She has her hand on the door to the apartment when I catch up to her.
“Veronica,” I say, reaching out to touch her, “I’m sorry—”
“Don’t touch me,” she snaps, yanking away from me, her dark eyes blazing when she looks at me. “Out of everything,” she says, her voice breaking. “This hurts the worse. I just want you to know that.”
“I—I’m sorry,” I stammer, “I just needed some air, and I shouldn’t have walked off like that—”
“Seriously?” she says, rearing her head back and blinking at me. “I am not mad that you left—I mean, I’m a little mad about that, but I just found out about your lie, Percy, and that fucking sucks.”
“My lie?” I parrot, feeling completely out of my element.
“Yes,” she says, her expression hurt, her lip wobbling a bit, then holding strong. “When were you going to tell me that we’re mates?”
Chapter 17 - Veronica
I watch Percy’s face transform as he realizes what I’m upset about. His eyes go wide, and he lets out a shuddering breath, taking a step toward me.
“No,” I say, shaking my head, “do not come near me.”
“I’m sorry,” he says, his voice low. “I just—can we go inside? To talk?”
My traitorous body wants nothing more than to go inside with him, but it doesn’t want to talk. It wants him to bend me over the side of the kitchen table and fuck me until I can’t think straight—but my brain is having none of that.
He lied to me.
“Fine,” I manage to get out, turning and struggling with the lock for so long that Percy steps forward, his fingers brushing mine as he takes the key, slipping it in and unlocking it easily. Normally, in this situation, one of us would joke about finally getting it in, but it would be half-hearted at best and horribly wrong at worst.

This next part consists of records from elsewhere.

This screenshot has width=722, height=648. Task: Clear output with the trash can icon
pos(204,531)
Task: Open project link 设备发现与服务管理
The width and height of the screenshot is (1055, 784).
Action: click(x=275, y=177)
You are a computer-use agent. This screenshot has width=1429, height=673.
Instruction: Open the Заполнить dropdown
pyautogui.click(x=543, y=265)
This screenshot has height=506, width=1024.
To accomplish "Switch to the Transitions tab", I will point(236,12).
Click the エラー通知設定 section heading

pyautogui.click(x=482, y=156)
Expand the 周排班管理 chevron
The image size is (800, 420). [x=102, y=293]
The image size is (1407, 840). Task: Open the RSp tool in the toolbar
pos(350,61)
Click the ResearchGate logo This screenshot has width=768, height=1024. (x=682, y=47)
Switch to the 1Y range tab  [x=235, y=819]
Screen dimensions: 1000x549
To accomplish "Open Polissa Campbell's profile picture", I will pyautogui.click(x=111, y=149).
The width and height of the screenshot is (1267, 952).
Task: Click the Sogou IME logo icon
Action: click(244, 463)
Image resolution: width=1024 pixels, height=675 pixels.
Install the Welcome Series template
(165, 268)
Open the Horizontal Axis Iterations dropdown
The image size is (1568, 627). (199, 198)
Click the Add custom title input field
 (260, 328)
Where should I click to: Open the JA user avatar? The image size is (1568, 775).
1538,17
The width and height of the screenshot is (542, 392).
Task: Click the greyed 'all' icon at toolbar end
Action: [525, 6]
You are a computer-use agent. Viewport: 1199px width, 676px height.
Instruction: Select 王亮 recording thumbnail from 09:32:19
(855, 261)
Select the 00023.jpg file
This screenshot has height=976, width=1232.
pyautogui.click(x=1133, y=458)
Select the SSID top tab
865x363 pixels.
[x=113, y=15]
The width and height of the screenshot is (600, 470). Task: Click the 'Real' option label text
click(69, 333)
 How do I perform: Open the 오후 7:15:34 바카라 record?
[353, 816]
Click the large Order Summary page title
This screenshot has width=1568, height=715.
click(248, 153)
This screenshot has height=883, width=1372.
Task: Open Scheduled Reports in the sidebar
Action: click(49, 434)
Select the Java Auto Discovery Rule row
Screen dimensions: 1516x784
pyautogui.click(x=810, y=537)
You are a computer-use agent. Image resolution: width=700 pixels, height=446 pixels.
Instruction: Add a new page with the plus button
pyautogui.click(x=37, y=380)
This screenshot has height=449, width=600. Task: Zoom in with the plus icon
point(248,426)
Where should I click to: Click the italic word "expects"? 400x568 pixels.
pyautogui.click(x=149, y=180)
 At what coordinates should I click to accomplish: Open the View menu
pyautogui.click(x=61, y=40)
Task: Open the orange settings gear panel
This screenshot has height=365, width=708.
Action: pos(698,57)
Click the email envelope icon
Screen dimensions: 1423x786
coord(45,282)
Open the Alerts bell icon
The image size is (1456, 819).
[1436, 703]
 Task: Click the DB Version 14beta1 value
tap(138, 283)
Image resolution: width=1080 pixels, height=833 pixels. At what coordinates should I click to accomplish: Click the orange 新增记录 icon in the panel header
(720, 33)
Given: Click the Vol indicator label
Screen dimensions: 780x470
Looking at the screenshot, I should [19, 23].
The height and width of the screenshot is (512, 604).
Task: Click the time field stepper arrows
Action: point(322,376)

I follow him up the stairs and watch as he crosses the living room, bypassing the couch altogether and sitting on the floor, his back against the wall under the window.
“I should have told you,” he says, after I stand there, staring at him, with my arms crossed, for a long, painful moment. I’m looking at this man and not wanting to see a liar, not wanting to see someone who doesn’t tell me the truth. My heart is still so bursting full of love for him.
“I could die?” I ask, my voice cracking. “If you die?”
“Yeah,” he says, and when he looks at me, his expression is so full of pain that I know it’s true.
“What the fuck, Percy?” I ask, full-on crying now. I turn away from him, unable to stand how sad he looks, and how badly I want to go to him, comfort him. I’m the one who needs comforting now.
“I—I was trying to resist it, Veronica, if you remember, I was saying no. I was prepared to die to keep that from happening.”
“But why didn’t you say something to Maisie?” I half-say, half-scream, turning around and throwing my hands in the air. A sob rips through me. “If you’d told her, maybe she wouldn’t have done this to me.”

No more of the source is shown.